« Marche ou crève. » La devise de mon lycée du 16ème m’avait peut-être prédestinée à tomber dans le culte toxique de la productivité et de l’optimisation, encore appelé « hustle culture ». Nombreux sont sûrement les étudiants dans une situation similaire, à écouter des podcasts éducatifs ou à suivre des MOOCs du MIT au lieu de voir leurs amis, faire du sport, ou simplement se reposer. La Plume vous propose de décrypter cette mentalité aliénante.
Productivité toxique : de quoi parle-t-on ?

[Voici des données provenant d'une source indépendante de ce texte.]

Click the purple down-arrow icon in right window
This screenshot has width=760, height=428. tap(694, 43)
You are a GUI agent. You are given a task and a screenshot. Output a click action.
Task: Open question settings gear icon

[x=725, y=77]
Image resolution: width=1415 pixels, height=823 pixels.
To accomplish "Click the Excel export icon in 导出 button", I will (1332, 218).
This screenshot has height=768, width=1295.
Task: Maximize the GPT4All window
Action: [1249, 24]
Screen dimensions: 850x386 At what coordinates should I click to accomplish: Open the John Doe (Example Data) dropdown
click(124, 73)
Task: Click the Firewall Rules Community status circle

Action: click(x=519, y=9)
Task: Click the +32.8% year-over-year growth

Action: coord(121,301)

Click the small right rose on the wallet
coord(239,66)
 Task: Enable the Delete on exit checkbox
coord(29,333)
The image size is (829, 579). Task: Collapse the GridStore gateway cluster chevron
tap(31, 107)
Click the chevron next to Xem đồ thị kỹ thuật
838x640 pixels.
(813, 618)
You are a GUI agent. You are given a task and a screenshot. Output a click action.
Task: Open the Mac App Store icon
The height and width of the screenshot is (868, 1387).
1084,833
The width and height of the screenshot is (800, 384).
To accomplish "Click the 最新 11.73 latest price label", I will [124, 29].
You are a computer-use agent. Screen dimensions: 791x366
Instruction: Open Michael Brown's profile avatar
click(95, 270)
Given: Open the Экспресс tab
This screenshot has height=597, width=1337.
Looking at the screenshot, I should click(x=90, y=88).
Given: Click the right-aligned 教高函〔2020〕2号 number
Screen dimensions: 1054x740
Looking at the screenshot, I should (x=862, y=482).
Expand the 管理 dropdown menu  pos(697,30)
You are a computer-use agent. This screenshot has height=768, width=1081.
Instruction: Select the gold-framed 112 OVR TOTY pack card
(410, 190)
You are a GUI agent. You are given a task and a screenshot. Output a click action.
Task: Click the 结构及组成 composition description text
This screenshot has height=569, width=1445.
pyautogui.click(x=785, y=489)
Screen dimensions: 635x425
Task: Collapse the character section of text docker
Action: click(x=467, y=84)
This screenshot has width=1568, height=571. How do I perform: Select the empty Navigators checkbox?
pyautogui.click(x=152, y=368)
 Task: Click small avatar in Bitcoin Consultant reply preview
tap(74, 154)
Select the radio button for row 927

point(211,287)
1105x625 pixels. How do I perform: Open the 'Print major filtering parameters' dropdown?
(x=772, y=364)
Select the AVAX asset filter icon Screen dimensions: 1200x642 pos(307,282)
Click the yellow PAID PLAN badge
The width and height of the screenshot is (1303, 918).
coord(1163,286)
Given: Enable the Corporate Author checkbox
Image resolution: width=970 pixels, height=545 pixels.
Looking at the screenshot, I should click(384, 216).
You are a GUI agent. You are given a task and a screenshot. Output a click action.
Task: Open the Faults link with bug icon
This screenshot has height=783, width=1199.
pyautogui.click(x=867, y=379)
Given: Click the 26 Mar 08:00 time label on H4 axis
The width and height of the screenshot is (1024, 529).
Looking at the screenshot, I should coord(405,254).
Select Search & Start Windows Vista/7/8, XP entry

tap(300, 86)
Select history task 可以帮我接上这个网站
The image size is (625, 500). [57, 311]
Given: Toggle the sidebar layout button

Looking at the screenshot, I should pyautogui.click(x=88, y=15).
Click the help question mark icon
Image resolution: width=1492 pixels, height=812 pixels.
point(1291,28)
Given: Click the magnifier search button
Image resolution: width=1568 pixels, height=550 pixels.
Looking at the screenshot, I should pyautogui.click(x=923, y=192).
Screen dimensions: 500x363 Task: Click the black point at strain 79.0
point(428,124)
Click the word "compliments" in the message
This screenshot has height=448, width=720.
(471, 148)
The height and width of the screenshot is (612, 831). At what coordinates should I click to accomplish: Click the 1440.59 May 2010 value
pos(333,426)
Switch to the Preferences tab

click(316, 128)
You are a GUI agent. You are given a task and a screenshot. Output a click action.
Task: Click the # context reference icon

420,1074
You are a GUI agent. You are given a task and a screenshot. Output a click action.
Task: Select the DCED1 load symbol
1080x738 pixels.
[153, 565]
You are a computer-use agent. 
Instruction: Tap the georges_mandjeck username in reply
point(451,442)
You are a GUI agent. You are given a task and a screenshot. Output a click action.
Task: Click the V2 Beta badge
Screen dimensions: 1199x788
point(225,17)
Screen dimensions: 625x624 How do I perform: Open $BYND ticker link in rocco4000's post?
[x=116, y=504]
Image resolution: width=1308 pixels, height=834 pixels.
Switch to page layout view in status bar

Peut-être vous réveillez-vous à cinq heures du matin, enfilez vos chaussures de sport pour courir une trentaine de minutes avant de lire votre quatrième livre du mois en sirotant un smoothie au chou Kale et d’aller en cours en écoutant un podcast Bloomberg. Peut-être restez-vous à la BU jusqu’à 22 heures alors que le semestre vient de commencer. Si vous vous reconnaissez dans ces différents exemples plus ou moins extrêmes, il se peut que vous soyez en proie à la hustle culture.
Par hustle culture, ou productivité toxique, est visé le besoin irrépressible chez un individu de se sentir productif en tout temps et à tout prix, besoin qui risque d’avoir des conséquences négatives sur sa santé physique et mentale. D’autre part, la hustle culture promeut l’idée selon laquelle il y a toujours plus d’argent à gagner, un meilleur poste ou une promotion à assurer, enfin, des sommets plus hauts à atteindre. La métaphore suivante illustre l’esprit de la productivité toxique : le succès arrive lorsqu’on le désire autant que de l’oxygène quand on se noie.
Productivité toxique : de la Silicon Valley à YouTube
La hustle culture est apparue dans les années 2000, relayée par les géants de la Silicon Valley tels que Google et Amazon, connus pour leur culture du travail intense. En effet, de nombreuses entreprises de la Silicon Valley se sont développées grâce aux fonds de venture-capital, des acteurs exigeant un travail acharné des quêteurs pour être convaincus (selon Nick Srnicek, professeur d’économie digitale au King’s College London).
Il s’en est suivi une vague de contenus promouvant une hyperproductivité et donnant des astuces pour transformer sa vie et connaître le succès. En passant par des livres tels que Deep work de Cal Newport (2016) ou Side hustle : comment transformer votre temps libre en 1000$ par mois ou plus de Nick Loper (2019), par des chaînes YouTube comme celle d’Ali Abdaal et Lavendaire et par des podcasts comme The Tim Ferris Show ou The Diary of a CEO, le nombre de contenus ayant attrait à la productivité a explosé au cours des deux dernières décennies.
L’intention derrière ceux-ci est loin d’entraîner leurs consommateurs vers un mode de vie où la productivité et l’optimisation règnent de manière malsaine. Au contraire, Ali Abdaal, un youtubeur connu pour ses vidéos de conseils pour gagner en efficacité, considère le gain en productivité comme un moyen de passer plus de temps sur des activités qui nous rendent heureux. Cependant, le fait de voir ce que d’autres font ou prétendent faire et de pouvoir se comparer à eux entraîne chez certains individus le sentiment d’être en retard et de devoir être plus productif. Ils consomment ensuite plus de contenus du même genre et s’ensuit un cercle vicieux.
Sortir de la roue du hamster
Plusieurs facteurs favorisent le développement d’une mentalité toxique autour de la productivité chez les individus, dont le perfectionnisme, le syndrome de l’imposteur et des difficultés financières. Par ailleurs, les personnes qui attachent leur valeur en tant qu’individus à leur succès académique ou professionnel présentent plus de risques de tomber dans ce schéma.
Cependant, depuis la crise de la Covid-19 et l’essor du télétravail, un changement de paradigme s’opère : les gens veulent reprendre la main sur leur temps et avoir une vie épanouie en dehors du travail, quitte à accepter un salaire moindre afin de gagner en qualité de vie. Est également apparu le concept de « soft life » dans la pop culture, un style de vie qui prône le confort et la relaxation avec le moins de stress possible.